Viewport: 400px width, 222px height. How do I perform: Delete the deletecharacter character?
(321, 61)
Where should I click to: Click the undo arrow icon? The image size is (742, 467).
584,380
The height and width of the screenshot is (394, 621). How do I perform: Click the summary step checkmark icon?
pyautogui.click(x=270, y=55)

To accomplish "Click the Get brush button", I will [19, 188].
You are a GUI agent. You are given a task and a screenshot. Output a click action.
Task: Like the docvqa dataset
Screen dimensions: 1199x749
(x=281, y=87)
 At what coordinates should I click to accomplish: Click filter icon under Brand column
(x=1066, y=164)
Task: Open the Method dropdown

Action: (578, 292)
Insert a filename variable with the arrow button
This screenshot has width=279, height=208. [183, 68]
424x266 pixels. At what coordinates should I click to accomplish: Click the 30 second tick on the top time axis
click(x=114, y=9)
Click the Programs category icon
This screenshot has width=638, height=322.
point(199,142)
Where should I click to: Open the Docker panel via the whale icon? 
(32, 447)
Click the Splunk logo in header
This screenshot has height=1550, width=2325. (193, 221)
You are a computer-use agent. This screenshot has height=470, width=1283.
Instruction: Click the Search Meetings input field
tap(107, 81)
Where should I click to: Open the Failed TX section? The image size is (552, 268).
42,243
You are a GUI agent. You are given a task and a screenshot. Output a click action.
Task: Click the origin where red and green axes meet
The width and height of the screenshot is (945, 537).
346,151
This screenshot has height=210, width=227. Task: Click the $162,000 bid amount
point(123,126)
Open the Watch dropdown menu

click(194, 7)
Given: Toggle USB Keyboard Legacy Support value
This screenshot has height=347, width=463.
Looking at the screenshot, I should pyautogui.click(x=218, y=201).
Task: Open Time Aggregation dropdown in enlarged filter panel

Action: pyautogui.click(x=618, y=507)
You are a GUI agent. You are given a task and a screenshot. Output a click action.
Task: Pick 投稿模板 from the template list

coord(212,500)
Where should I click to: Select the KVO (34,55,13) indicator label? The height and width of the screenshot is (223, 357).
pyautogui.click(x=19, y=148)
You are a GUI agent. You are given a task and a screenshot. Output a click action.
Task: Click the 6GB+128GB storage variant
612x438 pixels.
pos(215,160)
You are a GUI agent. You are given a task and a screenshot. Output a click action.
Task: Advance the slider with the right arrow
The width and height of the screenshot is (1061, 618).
──────
#### What the exercise asks
Transcribe every entry exactly.

#### Answer to the exercise
Viewport: 400px width, 222px height. How do I perform: Delete the deletecharacter character?
(321, 61)
Where should I click to: Click the undo arrow icon? The image size is (742, 467).
584,380
The height and width of the screenshot is (394, 621). How do I perform: Click the summary step checkmark icon?
pyautogui.click(x=270, y=55)

To accomplish "Click the Get brush button", I will [19, 188].
You are a GUI agent. You are given a task and a screenshot. Output a click action.
Task: Like the docvqa dataset
Screen dimensions: 1199x749
(x=281, y=87)
 At what coordinates should I click to accomplish: Click filter icon under Brand column
(x=1066, y=164)
Task: Open the Method dropdown

Action: (578, 292)
Insert a filename variable with the arrow button
This screenshot has width=279, height=208. [183, 68]
424x266 pixels. At what coordinates should I click to accomplish: Click the 30 second tick on the top time axis
click(x=114, y=9)
Click the Programs category icon
This screenshot has width=638, height=322.
point(199,142)
Where should I click to: Open the Docker panel via the whale icon? 
(32, 447)
Click the Splunk logo in header
This screenshot has height=1550, width=2325. (193, 221)
You are a computer-use agent. This screenshot has height=470, width=1283.
Instruction: Click the Search Meetings input field
tap(107, 81)
Where should I click to: Open the Failed TX section? The image size is (552, 268).
42,243
You are a GUI agent. You are given a task and a screenshot. Output a click action.
Task: Click the origin where red and green axes meet
The width and height of the screenshot is (945, 537).
346,151
This screenshot has height=210, width=227. Task: Click the $162,000 bid amount
point(123,126)
Open the Watch dropdown menu

click(194, 7)
Given: Toggle USB Keyboard Legacy Support value
This screenshot has height=347, width=463.
Looking at the screenshot, I should pyautogui.click(x=218, y=201).
Task: Open Time Aggregation dropdown in enlarged filter panel

Action: pyautogui.click(x=618, y=507)
You are a GUI agent. You are given a task and a screenshot. Output a click action.
Task: Pick 投稿模板 from the template list

coord(212,500)
Where should I click to: Select the KVO (34,55,13) indicator label? The height and width of the screenshot is (223, 357).
pyautogui.click(x=19, y=148)
You are a GUI agent. You are given a task and a screenshot. Output a click action.
Task: Click the 6GB+128GB storage variant
612x438 pixels.
pos(215,160)
You are a GUI agent. You are given a task and a screenshot. Output a click action.
Task: Advance the slider with the right arrow
The width and height of the screenshot is (1061, 618).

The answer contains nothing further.